Former BC Green leader criticizes Eby, praises Rustad
Former BC Green leader criticizes Eby, praises Rustad

Former BC Green Party leader Andrew Weaver is stepping back into BC politics, criticizing NDP Premier David Eby in an op-ed in the Vancouver Sun and praising BC Conservative leader John Rustad. He echoed those sentiments in an interview with CTV News on Wednesday.

“(Rustad) reminds me a lot of John Horgan because he’s a listener. He’s someone who will listen to you, disagree with you, but is open to changing his views,” Weaver said.

Weaver is a climate scientist and one of the architects of the province’s CleanBC climate plan. He forged an alliance – and famous bromance – with Horgan that brought the NDP to power in 2017, but he is critical of Horgan’s successor.

“We’re looking for someone who is authentic, who is willing to talk to us and who is willing to listen,” he said.

John Rustad opposes the carbon tax and CleanBC. He was expelled from BC United for his climate change stance, but Weaver says they’re not that far apart on the environment.

“He’s responding as some people are, and frankly I am too, to the alarmist rhetoric that’s out there,” Weaver said Wednesday.

Rustad was pleased with Weaver’s praise on Wednesday and returned the volley.

“Honestly, I think he would be a great candidate for us if we could ever find a spot and he was interested in running for us,” Rustad said.

Rustad says climate change exists and humans contribute to it, but argues that it is not an existential threat or crisis.

“I don’t even think this is the worst thing we’ve seen in this province, compared to British Columbia,” he said.

Environment Minister George Heyman told CTV News on Wednesday that Rustad’s comments on climate change are frightening and that he worries that Rustad could undo everything he has worked on over the past seven years, including with Andrew Weaver.

UBC political scientist Gerald Baier said Weaver’s comments are evidence that the Conservatives have more momentum.

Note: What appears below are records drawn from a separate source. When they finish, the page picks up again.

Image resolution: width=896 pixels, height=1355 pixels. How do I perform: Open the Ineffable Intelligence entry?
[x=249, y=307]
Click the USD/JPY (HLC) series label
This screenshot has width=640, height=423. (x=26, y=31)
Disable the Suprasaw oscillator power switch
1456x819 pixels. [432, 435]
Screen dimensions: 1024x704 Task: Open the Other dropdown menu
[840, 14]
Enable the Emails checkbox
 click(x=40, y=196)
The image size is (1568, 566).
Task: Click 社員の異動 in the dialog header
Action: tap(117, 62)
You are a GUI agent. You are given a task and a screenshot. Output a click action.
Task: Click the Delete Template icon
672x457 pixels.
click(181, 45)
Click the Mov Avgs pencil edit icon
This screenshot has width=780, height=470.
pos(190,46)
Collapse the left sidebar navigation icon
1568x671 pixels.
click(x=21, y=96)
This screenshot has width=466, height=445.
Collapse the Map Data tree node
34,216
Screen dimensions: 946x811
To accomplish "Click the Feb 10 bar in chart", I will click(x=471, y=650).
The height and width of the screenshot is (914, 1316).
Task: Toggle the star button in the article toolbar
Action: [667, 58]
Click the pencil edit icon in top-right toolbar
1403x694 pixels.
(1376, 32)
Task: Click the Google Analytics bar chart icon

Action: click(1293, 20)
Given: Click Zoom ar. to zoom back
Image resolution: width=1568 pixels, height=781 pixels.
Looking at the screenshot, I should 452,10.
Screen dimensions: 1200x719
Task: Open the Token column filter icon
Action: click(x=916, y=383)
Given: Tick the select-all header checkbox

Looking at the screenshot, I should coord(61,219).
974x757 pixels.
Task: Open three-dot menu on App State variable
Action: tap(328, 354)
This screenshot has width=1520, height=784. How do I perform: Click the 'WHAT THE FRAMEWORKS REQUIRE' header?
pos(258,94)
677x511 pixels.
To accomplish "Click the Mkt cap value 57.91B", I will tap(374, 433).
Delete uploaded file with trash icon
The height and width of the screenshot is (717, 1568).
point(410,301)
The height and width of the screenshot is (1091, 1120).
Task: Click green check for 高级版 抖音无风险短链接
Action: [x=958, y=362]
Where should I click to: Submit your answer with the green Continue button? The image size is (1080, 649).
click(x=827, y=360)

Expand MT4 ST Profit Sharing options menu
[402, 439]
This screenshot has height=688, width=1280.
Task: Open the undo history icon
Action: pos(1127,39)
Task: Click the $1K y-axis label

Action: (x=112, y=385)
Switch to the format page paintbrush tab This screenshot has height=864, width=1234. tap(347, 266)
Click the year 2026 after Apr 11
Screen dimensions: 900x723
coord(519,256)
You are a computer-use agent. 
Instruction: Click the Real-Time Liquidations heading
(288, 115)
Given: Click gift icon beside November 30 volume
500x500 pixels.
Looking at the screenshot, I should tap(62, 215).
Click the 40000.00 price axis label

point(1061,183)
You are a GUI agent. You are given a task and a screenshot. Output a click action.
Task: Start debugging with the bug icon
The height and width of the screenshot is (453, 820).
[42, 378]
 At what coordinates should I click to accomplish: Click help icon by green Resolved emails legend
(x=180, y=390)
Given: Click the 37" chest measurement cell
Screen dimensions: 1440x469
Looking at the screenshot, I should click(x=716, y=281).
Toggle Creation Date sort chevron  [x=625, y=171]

“It certainly suggests that there is still a lot of support for the BC Conservatives as an alternative to the BC NDP,” Baier said.

The prime minister acknowledged Tuesday that this momentum is there. When asked who his main opponent will be this fall, he said he would “probably” run against Rustad.

Weaver said Wednesday he has no plans to run for reelection, but he would like to serve as a climate adviser to Rustad, a role he described as more akin to an economic adviser.